> _Aufgabenliste_
(a) Gib im Textauszug über Horst Köhler den Abschnitt von „Horst ... Wer?“ bis „hier zum Neujahrsempfang.“ wortgetreu wieder.
(b) Nenne alle Berufsgruppen, die sich laut dem Textauszug über Horst Köhler auf den drei Podien im Langhans-Saal tummeln.

> _Textauszug_
■ ■ ■ ■ ■ ■ ■
Horst ... Warum? Seit einem Jahr schweigt Köhler

Horst ... Wer? Als er zum Staatsoberhaupt gewählt wurde, war Horst Köhler den meisten unbekannt. Sein verstörender Rücktritt heute vor einem Jahr hinterließ viele Fragezeichen.

Der klassizistische Langhans-Saal des Schlosses Bellevue präsentiert sich in behaglich warmem Licht. Zwei Gestecke weißer Rosen schmücken den Raum. Vor der Fensterfront zum Park ist die Standarte des Bundespräsidenten aufgestellt, zudem ein Rednerpult.

Davor, durch eine rote Kordel abgeschirmt, tummeln sich Reporter, Fotografen und Kameraleute auf drei Podien. Viele von ihnen haben den Raum schon oft betreten, stets lädt der Bundespräsident auch hier zum Neujahrsempfang.
■ ■ ■ ■ ■ ■ ■
> _Erfasste Daten_
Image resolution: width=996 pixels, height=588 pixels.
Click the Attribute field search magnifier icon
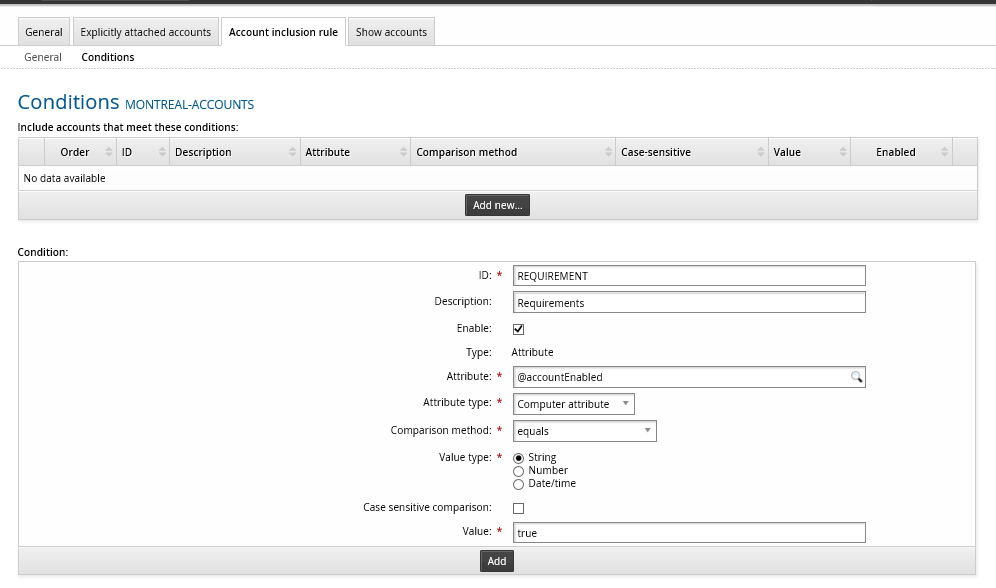(x=856, y=377)
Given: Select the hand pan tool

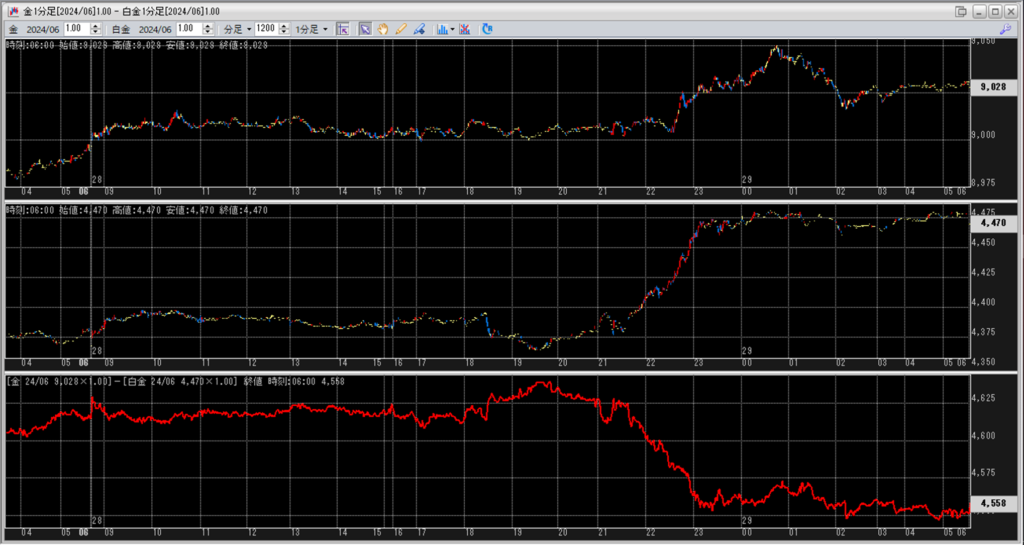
■ ■ ■ ■ ■ ■ ■
> _Antworten der Reihe_
(a)
Horst ... Wer? Als er zum Staatsoberhaupt gewählt wurde, war Horst Köhler den meisten unbekannt. Sein verstörender Rücktritt heute vor einem Jahr hinterließ viele Fragezeichen.

Der klassizistische Langhans-Saal des Schlosses Bellevue präsentiert sich in behaglich warmem Licht. Zwei Gestecke weißer Rosen schmücken den Raum. Vor der Fensterfront zum Park ist die Standarte des Bundespräsidenten aufgestellt, zudem ein Rednerpult.

Davor, durch eine rote Kordel abgeschirmt, tummeln sich Reporter, Fotografen und Kameraleute auf drei Podien. Viele von ihnen haben den Raum schon oft betreten, stets lädt der Bundespräsident auch hier zum Neujahrsempfang.

(b) Reporter, Fotografen, Kameraleute